Nos casos em que foram utilizados modelos pré-treinados para extrair os embeddings, o que pode acontecer é que os espaços latentes das amostras internas e externas ainda são muito semelhantes quando comparados com o domínio abrangente presente nos conjuntos de dados utilizados para treinar esses modelos pré-treinados. ImageNet contém imagens de animais, natureza e objetos de todos os tipos. Portanto, quando utilizamos um modelo pré-treinado que foi treinado em ImageNet para extrair embeddings das nossas imagens específicas de domínio, é normal que esses espaços latentes sejam bastante semelhantes.

Como podemos ajudar o modelo GMM a distinguir melhor os espaços latentes das amostras internas e externas?

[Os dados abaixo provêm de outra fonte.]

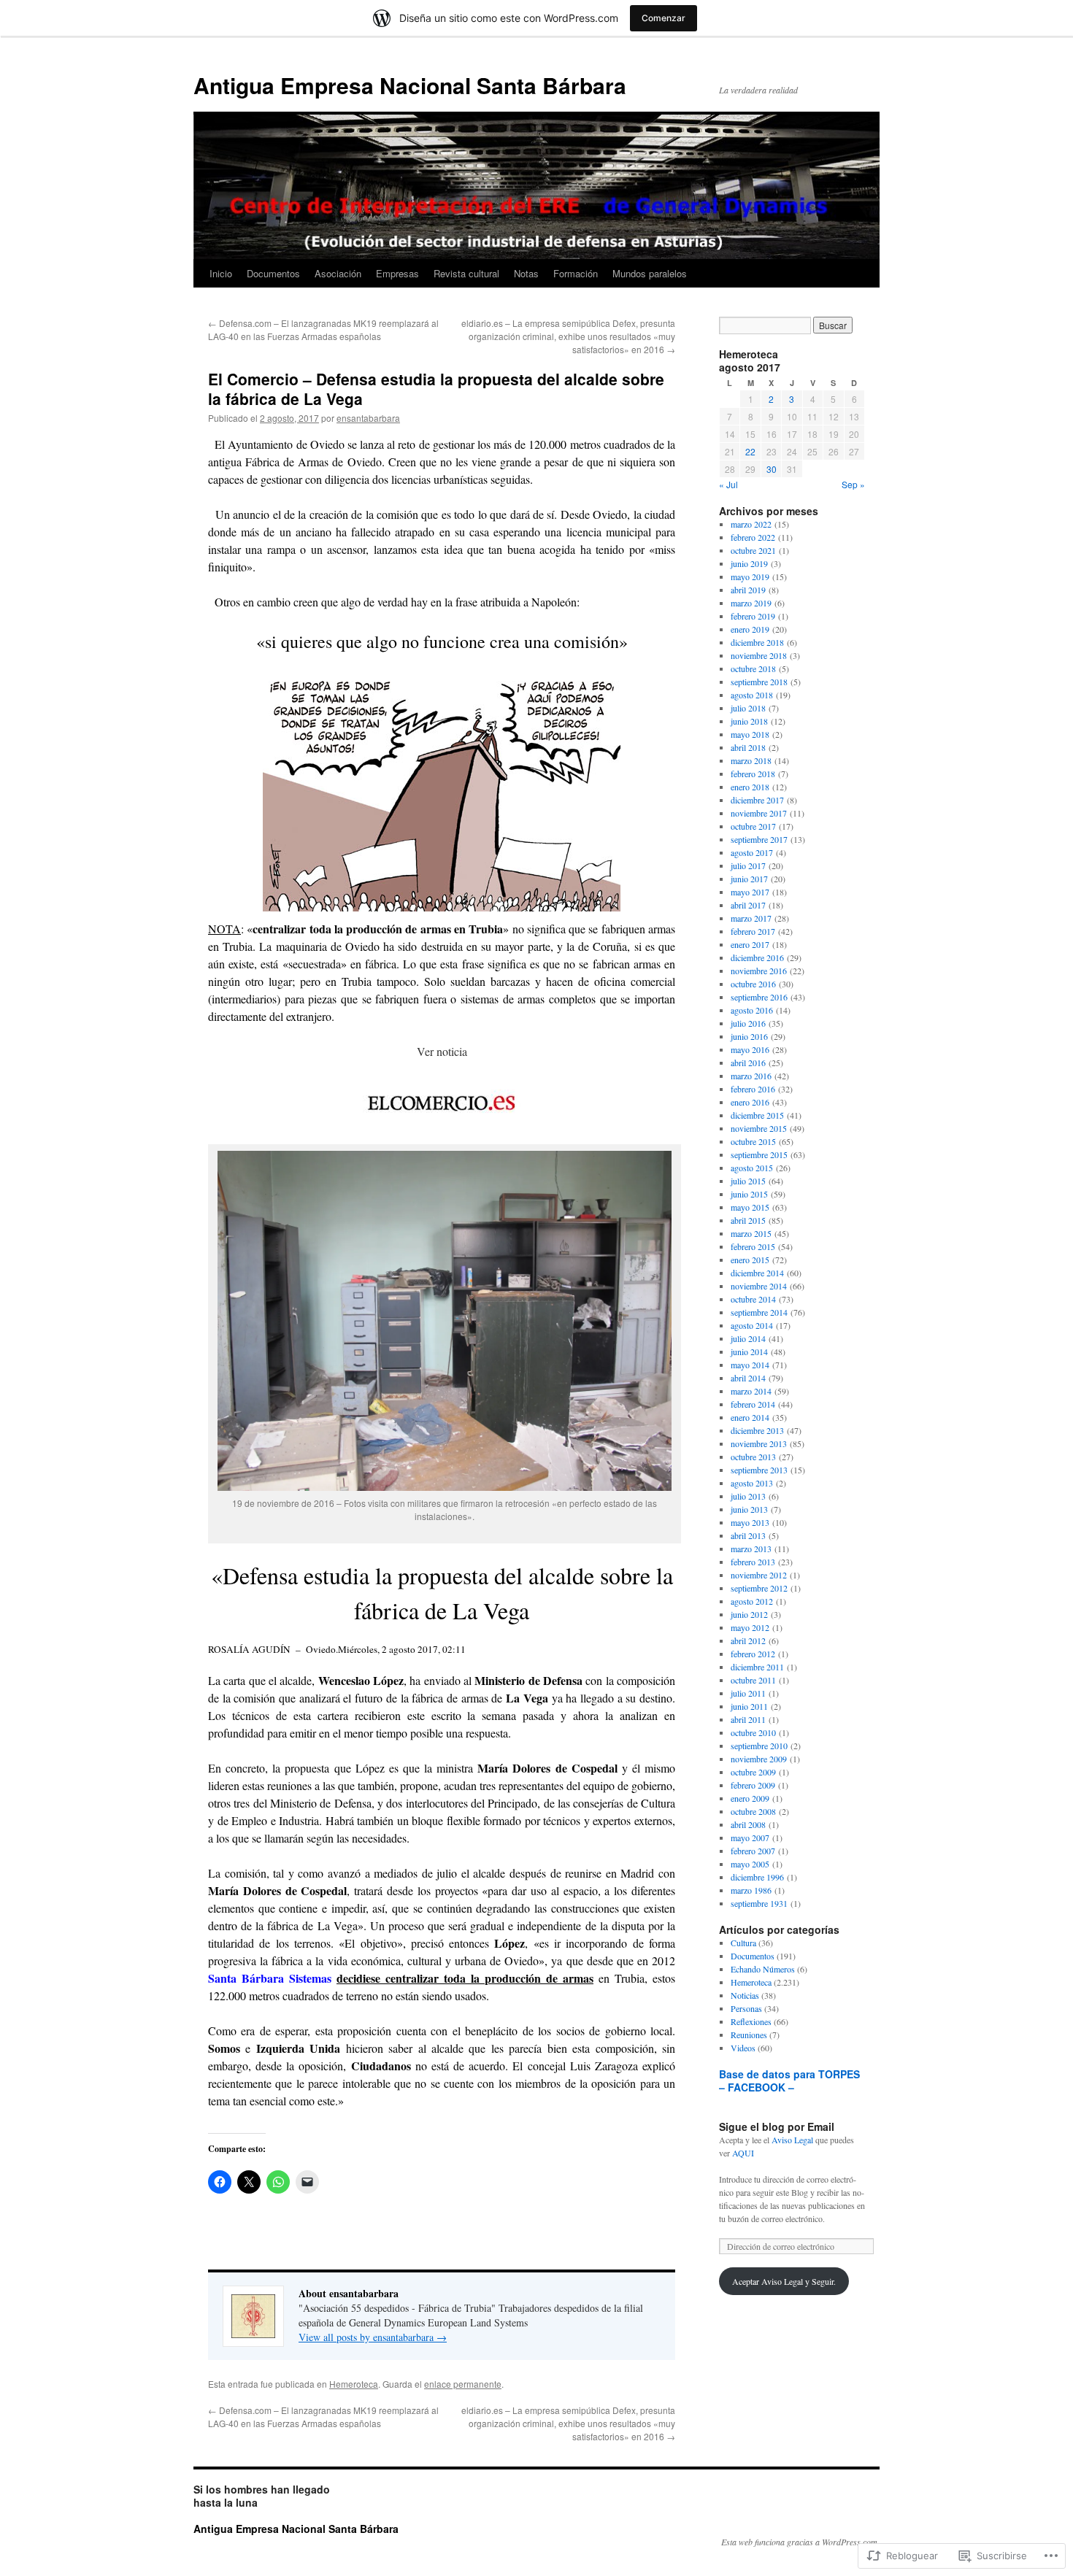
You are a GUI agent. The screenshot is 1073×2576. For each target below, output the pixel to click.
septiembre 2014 (759, 1312)
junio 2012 (749, 1614)
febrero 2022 (753, 537)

Utilizando Principal Component Analysis (ou qualquer outra técnica de redução de dimensionalidade) devemos conseguir eliminar semelhanças gerais entre as amostras. Também nesta fase, pode ser necessário dedicar tempo a ajustar os parâmetros e determinar quanta redução devemos aplicar. Depois de reduzirmos dimensionalmente os nossos espaços latentes, ajustamo-los ao modelo GMM.

Conclusão

Usar GMMs para detetar se uma amostra é demasiado diferente da distribuição de treino é uma excelente forma de proteger os nossos modelos de uso adversarial. Ao verificar se uma amostra pertence à distribuição de treino, garantimos que o modelo está a executar a tarefa para a qual foi concebido, evitando mau desempenho e aumentando assim a fiabilidade e reputação do nosso produto.